(Try it) Could the whole of the data below be written out verbatim?

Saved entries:
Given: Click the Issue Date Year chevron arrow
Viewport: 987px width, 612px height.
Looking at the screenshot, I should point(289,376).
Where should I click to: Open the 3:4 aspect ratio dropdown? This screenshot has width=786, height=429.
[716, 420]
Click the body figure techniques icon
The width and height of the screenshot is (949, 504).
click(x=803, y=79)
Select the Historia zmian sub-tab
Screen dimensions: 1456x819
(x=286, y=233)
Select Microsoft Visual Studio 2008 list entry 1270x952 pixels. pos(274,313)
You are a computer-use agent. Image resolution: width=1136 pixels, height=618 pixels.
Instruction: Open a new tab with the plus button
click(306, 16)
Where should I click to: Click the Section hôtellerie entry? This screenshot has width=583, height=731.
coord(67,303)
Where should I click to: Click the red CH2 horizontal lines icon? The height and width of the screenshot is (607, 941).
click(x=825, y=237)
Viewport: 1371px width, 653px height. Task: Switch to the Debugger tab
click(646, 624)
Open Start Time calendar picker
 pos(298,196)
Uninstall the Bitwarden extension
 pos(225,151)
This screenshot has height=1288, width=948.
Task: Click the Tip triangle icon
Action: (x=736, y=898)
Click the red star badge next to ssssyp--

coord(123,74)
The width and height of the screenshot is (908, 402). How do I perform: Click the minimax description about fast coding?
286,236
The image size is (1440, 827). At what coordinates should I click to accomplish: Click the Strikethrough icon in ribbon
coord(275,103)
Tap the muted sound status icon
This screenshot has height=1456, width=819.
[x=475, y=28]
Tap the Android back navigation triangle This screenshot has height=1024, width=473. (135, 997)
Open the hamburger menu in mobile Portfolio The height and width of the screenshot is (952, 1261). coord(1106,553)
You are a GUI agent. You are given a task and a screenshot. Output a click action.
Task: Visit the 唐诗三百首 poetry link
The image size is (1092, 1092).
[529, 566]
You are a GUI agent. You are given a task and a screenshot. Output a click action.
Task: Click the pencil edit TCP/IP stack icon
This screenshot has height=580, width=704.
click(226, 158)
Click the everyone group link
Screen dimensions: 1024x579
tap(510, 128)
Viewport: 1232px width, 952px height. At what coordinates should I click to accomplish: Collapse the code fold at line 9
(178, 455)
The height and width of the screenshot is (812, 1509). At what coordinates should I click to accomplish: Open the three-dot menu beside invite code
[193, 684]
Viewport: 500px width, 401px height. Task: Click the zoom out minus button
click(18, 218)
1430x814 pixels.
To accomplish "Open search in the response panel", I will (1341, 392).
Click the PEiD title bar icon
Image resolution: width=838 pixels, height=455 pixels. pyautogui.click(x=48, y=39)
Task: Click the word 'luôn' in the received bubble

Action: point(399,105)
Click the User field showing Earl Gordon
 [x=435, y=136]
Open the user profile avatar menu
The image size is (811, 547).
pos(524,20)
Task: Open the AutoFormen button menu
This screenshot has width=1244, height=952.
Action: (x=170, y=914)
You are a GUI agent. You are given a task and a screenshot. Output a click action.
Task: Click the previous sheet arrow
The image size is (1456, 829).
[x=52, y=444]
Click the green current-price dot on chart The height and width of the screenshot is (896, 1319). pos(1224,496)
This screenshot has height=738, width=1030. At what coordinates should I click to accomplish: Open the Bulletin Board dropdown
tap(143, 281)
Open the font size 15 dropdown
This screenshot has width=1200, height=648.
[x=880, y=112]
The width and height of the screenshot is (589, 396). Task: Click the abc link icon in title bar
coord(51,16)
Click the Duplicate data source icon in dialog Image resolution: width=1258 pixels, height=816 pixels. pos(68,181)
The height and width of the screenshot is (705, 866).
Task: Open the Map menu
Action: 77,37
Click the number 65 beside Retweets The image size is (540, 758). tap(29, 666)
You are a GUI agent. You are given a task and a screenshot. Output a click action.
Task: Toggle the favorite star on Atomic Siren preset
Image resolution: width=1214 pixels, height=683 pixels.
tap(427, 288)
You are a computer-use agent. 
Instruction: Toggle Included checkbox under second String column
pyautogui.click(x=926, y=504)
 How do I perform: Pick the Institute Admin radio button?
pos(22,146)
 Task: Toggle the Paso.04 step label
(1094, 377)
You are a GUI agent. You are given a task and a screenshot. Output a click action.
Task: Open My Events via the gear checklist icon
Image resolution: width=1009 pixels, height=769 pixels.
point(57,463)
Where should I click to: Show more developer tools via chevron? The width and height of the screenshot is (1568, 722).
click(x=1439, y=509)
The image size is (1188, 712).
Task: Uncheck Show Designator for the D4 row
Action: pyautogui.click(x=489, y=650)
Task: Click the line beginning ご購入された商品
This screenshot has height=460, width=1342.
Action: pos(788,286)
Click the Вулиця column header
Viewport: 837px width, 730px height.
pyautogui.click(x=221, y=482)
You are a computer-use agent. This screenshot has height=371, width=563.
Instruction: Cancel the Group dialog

(Task answer)
Given: Click the Issue Date Year chevron arrow
Viewport: 987px width, 612px height.
Looking at the screenshot, I should point(289,376).
Where should I click to: Open the 3:4 aspect ratio dropdown? This screenshot has width=786, height=429.
[716, 420]
Click the body figure techniques icon
The width and height of the screenshot is (949, 504).
click(x=803, y=79)
Select the Historia zmian sub-tab
Screen dimensions: 1456x819
(x=286, y=233)
Select Microsoft Visual Studio 2008 list entry 1270x952 pixels. pos(274,313)
You are a computer-use agent. Image resolution: width=1136 pixels, height=618 pixels.
Instruction: Open a new tab with the plus button
click(306, 16)
Where should I click to: Click the Section hôtellerie entry? This screenshot has width=583, height=731.
coord(67,303)
Where should I click to: Click the red CH2 horizontal lines icon? The height and width of the screenshot is (607, 941).
click(x=825, y=237)
Viewport: 1371px width, 653px height. Task: Switch to the Debugger tab
click(646, 624)
Open Start Time calendar picker
 pos(298,196)
Uninstall the Bitwarden extension
 pos(225,151)
This screenshot has height=1288, width=948.
Task: Click the Tip triangle icon
Action: (x=736, y=898)
Click the red star badge next to ssssyp--

coord(123,74)
The width and height of the screenshot is (908, 402). How do I perform: Click the minimax description about fast coding?
286,236
The image size is (1440, 827). At what coordinates should I click to accomplish: Click the Strikethrough icon in ribbon
coord(275,103)
Tap the muted sound status icon
This screenshot has height=1456, width=819.
[x=475, y=28]
Tap the Android back navigation triangle This screenshot has height=1024, width=473. (135, 997)
Open the hamburger menu in mobile Portfolio The height and width of the screenshot is (952, 1261). coord(1106,553)
You are a GUI agent. You are given a task and a screenshot. Output a click action.
Task: Visit the 唐诗三百首 poetry link
The image size is (1092, 1092).
[529, 566]
You are a GUI agent. You are given a task and a screenshot. Output a click action.
Task: Click the pencil edit TCP/IP stack icon
This screenshot has height=580, width=704.
click(226, 158)
Click the everyone group link
Screen dimensions: 1024x579
tap(510, 128)
Viewport: 1232px width, 952px height. At what coordinates should I click to accomplish: Collapse the code fold at line 9
(178, 455)
The height and width of the screenshot is (812, 1509). At what coordinates should I click to accomplish: Open the three-dot menu beside invite code
[193, 684]
Viewport: 500px width, 401px height. Task: Click the zoom out minus button
click(18, 218)
1430x814 pixels.
To accomplish "Open search in the response panel", I will (1341, 392).
Click the PEiD title bar icon
Image resolution: width=838 pixels, height=455 pixels. pyautogui.click(x=48, y=39)
Task: Click the word 'luôn' in the received bubble

Action: point(399,105)
Click the User field showing Earl Gordon
 [x=435, y=136]
Open the user profile avatar menu
The image size is (811, 547).
pos(524,20)
Task: Open the AutoFormen button menu
This screenshot has width=1244, height=952.
Action: (x=170, y=914)
You are a GUI agent. You are given a task and a screenshot. Output a click action.
Task: Click the previous sheet arrow
The image size is (1456, 829).
[x=52, y=444]
Click the green current-price dot on chart The height and width of the screenshot is (896, 1319). pos(1224,496)
This screenshot has height=738, width=1030. At what coordinates should I click to accomplish: Open the Bulletin Board dropdown
tap(143, 281)
Open the font size 15 dropdown
This screenshot has width=1200, height=648.
[x=880, y=112]
The width and height of the screenshot is (589, 396). Task: Click the abc link icon in title bar
coord(51,16)
Click the Duplicate data source icon in dialog Image resolution: width=1258 pixels, height=816 pixels. pos(68,181)
The height and width of the screenshot is (705, 866).
Task: Open the Map menu
Action: 77,37
Click the number 65 beside Retweets The image size is (540, 758). tap(29, 666)
You are a GUI agent. You are given a task and a screenshot. Output a click action.
Task: Toggle the favorite star on Atomic Siren preset
Image resolution: width=1214 pixels, height=683 pixels.
tap(427, 288)
You are a computer-use agent. 
Instruction: Toggle Included checkbox under second String column
pyautogui.click(x=926, y=504)
 How do I perform: Pick the Institute Admin radio button?
pos(22,146)
 Task: Toggle the Paso.04 step label
(1094, 377)
You are a GUI agent. You are given a task and a screenshot. Output a click action.
Task: Open My Events via the gear checklist icon
Image resolution: width=1009 pixels, height=769 pixels.
point(57,463)
Where should I click to: Show more developer tools via chevron? The width and height of the screenshot is (1568, 722).
click(x=1439, y=509)
The image size is (1188, 712).
Task: Uncheck Show Designator for the D4 row
Action: pyautogui.click(x=489, y=650)
Task: Click the line beginning ご購入された商品
This screenshot has height=460, width=1342.
Action: pos(788,286)
Click the Вулиця column header
Viewport: 837px width, 730px height.
pyautogui.click(x=221, y=482)
You are a computer-use agent. This screenshot has height=371, width=563.
Instruction: Cancel the Group dialog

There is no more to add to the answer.